— Вы разрешите?

Мне петь было о Трое,
О Кадме мне бы петь,
Да гусли мне в покое
Любовь велят звенеть.
Я гусли со струнами
Вчера переменил
И славными делами
Алкида возносил;
Да гусли поневоле
Любовь мне петь велят,
О вас, герои, боле,
Прощайте, не хотят…

В голосе Кирилла Григорьевича звучали неподдельная любовь и тоска.

— Вы меня поняли, Ваше Высочество? Не легко мне было говорить льстивые и лестные слова немцам академикам, когда Ваше Высочество персонально здесь быть изволили.

Да гусли мне в покое
Любовь велят звенеть.

— И всё-таки вы будете по своему обыкновению молчать.

— Да, Ваше Высочество, буду молчать, ибо как смею я сказать то, что так хороню в самой глубине своего сердца?

Катер мягко взлетел на невские волны. Шипит под носом волна, гнутся длинные распашные вёсла в руках у сильных гребцов. За кормою шелестит по ветру великокняжеский штандарт и полощет концом по крутящей, будто кипящей воде.

Великая Княгиня молчит. Да, он любит… давно и крепко любит и потому молчит, что очень сильно любит… А любовь разве не сила, не то орудие, которое поможет в любую минуту?..

— Послушайте, Кирилл Григорьевич, скажите мне… Что за охота была вам… помните, в то сумасшедшее лето, когда мы все жили в Раеве, у Чоглоковых, под Москвою, приезжать к нам из своего Петровского каждый день? Это было вам, должно быть, очень утомительно… И у нас была такая скука. Всё те же люди и те же разговоры и шутки, мы так надоели друг другу. У вас же, в Петровском, я слышала, каждый день бывали новые люди, множество гостей, и все самого лучшего московского общества.

Гребцы навалились, давая последний разгон лодке перед причаливанием. Загребной откинулся далеко назад.

— Да гусли поневоле любовь мне петь велят, — чуть слышно сказал Разумовский. — Я был тогда влюблён.

— Что вы?.. Да в кого же могли вы быть влюблены у нас?..

С деревянным стуком гребцы выбрали вёсла из уключин. Матрос стал с крюком на носу. Сейчас и пристань.

— В кого?.. В вас!

Екатерина Алексеевна рассмеялась.

— Вот… Не подозревала. Ведь вы тогда уже несколько лет как были женаты и, сколько я слышала, хорошо жили с женою. Вы хорошо умеете скрывать свои чувства.

— Мои чувства, Ваше Высочество, были особого порядка… И они остались неизменными.

Разумовский протянул руку Великой Княгине, чтобы помочь ей выйти из катера. Маленькая ножка коснулась бархата подушки, чуть нагнулась лодка. Екатерина Алексеевна оперлась на руку Разумовского и ощутила: тверда рука и не дрожит.

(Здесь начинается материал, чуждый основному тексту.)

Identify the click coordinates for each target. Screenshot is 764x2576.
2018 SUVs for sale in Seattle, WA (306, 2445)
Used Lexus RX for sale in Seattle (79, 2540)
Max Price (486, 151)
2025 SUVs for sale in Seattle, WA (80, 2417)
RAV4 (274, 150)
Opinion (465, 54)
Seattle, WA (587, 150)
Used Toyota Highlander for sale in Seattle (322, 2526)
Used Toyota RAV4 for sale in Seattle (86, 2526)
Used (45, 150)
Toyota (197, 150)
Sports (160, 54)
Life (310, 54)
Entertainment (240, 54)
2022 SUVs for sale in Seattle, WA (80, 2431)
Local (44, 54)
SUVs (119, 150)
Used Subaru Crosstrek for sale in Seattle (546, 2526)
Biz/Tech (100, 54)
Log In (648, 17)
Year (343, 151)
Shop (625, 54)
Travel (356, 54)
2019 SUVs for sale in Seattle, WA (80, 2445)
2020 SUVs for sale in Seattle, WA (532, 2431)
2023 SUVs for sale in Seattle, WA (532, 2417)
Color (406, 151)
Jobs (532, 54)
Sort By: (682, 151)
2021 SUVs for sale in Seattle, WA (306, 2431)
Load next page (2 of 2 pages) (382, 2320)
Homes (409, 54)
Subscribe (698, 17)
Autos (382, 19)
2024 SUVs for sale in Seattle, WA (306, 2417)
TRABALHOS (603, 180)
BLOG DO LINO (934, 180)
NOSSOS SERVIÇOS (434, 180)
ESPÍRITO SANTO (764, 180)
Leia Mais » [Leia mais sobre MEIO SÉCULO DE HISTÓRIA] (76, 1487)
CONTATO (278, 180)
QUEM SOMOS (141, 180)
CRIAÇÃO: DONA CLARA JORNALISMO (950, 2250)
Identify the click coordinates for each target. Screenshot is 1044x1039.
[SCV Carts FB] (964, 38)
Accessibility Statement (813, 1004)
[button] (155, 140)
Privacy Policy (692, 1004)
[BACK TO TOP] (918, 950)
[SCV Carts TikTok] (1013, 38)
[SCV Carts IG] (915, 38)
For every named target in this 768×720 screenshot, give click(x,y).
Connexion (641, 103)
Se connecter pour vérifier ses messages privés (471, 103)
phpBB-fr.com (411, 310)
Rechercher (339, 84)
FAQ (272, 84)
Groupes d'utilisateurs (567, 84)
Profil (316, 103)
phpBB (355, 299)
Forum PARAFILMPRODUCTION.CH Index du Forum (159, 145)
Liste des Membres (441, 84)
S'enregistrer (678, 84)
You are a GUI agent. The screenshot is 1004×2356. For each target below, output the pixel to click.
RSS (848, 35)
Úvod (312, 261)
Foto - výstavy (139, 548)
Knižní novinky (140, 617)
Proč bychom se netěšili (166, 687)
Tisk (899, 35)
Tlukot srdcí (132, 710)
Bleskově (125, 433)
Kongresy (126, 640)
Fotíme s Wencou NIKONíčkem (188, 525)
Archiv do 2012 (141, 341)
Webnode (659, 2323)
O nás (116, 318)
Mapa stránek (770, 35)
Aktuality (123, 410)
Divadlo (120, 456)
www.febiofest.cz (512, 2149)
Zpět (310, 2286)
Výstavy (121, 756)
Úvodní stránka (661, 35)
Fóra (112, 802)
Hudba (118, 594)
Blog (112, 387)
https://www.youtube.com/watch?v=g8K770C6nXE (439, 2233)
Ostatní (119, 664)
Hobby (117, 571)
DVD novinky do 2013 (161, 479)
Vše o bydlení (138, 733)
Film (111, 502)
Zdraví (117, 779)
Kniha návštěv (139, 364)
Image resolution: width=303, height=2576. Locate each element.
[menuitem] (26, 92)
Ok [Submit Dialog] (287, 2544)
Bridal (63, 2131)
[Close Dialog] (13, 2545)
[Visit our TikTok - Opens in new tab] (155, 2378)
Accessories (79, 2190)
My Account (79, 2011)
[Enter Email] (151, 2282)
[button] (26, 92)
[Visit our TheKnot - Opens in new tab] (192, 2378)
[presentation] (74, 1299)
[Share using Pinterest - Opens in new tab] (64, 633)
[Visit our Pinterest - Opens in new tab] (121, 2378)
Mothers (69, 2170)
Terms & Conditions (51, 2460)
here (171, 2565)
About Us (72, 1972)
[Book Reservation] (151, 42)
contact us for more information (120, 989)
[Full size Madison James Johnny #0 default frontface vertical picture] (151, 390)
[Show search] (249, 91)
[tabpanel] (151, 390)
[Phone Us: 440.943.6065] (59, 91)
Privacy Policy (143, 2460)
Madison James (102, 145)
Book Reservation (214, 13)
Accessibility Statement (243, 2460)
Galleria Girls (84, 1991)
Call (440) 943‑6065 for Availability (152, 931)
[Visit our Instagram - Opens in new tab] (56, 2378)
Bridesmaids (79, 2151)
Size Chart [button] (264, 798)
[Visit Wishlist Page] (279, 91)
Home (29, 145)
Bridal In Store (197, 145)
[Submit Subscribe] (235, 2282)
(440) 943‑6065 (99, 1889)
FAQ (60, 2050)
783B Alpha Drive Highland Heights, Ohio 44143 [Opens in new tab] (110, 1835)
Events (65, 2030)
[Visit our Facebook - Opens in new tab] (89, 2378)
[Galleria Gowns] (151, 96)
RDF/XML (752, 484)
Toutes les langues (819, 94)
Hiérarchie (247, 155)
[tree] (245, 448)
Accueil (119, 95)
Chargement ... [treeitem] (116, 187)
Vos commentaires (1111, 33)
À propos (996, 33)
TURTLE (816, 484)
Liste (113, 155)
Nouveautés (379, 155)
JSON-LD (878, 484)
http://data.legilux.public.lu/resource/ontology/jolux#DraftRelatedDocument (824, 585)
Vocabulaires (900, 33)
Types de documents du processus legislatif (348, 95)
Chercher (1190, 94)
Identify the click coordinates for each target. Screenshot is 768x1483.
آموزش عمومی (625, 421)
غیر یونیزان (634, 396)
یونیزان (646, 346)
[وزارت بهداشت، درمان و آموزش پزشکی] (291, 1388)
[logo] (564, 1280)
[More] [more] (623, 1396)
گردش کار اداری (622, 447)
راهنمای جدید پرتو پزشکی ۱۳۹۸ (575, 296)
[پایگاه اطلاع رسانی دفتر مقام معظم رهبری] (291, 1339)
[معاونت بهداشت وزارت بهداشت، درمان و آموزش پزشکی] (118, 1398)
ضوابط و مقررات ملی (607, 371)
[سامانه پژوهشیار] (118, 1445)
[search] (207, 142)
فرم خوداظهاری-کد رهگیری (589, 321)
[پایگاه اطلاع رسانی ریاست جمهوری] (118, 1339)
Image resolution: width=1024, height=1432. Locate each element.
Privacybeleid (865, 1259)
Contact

Да — этот пойдёт для неё на всё…

IX

В эти дни при Екатерине Алексеевне появилась новая фрейлина — сестра Елизаветы Романовны Воронцовой, Екатерина Романовна Дашкова. Ей было семнадцать лет. Она воспитывалась за границей, говорила по-французски лучше, чем по-русски, и вся была пропитана идеями Вольтера и духом Монтескье и Дидро. Великой Княгине было интересно говорить с нею и вспоминать любимых философов. Екатерина Романовна только что вышла замуж за Дашкова, и замужество давало ей известную свободу. Наружно — «бержерка» саксонского фарфора, миниатюрная куколка с тонкими нежными чертами миловидного лица, с фарфоровою матовостью щёк, с большими серо-голубыми наивными глазами, с высоко взбитыми в модной причёске пепельными пушистыми волосами — она была несказанно привлекательна и нравилась всем, и женщинам и мужчинам. Её родственник Никита Иванович Панин, назначенный Императрицей наблюдать за воспитанием наследника Павла Петровича, был влюблён в неё. Задорная, смешливая, с галлицизмами в русском языке, мило картавящая, пропитанная духом вольности, вывезенной из Франции и Швейцарии, она была постоянно окружена гвардейскою молодёжью.

Она, и как-то вдруг, воспылала совсем необычайною, нежною и страстною, на всё готовою любовью к Великой Княгине и не отходила от неё. И то, чего себе не могла позволить Великая Княгиня, — громко и смело говорить о политике, то могла делать с наивною прелестью куколка Екатерина Романовна. По своему положению — родной сестры фаворитки Великого Князя, родственницы Никиты Ивановича Панина — она знала всё, что делалось при Великом Князе, что говорилось у Императрицы в связи с помыслами о юном ребёнке-наследнике. Она могла передавать, и как бы от себя, не впутывая Великую Княгиню, то, что ей искусно подсказывала Екатерина Алексеевна, и Дашковой казалось, что она становится во главе какого-то заговора.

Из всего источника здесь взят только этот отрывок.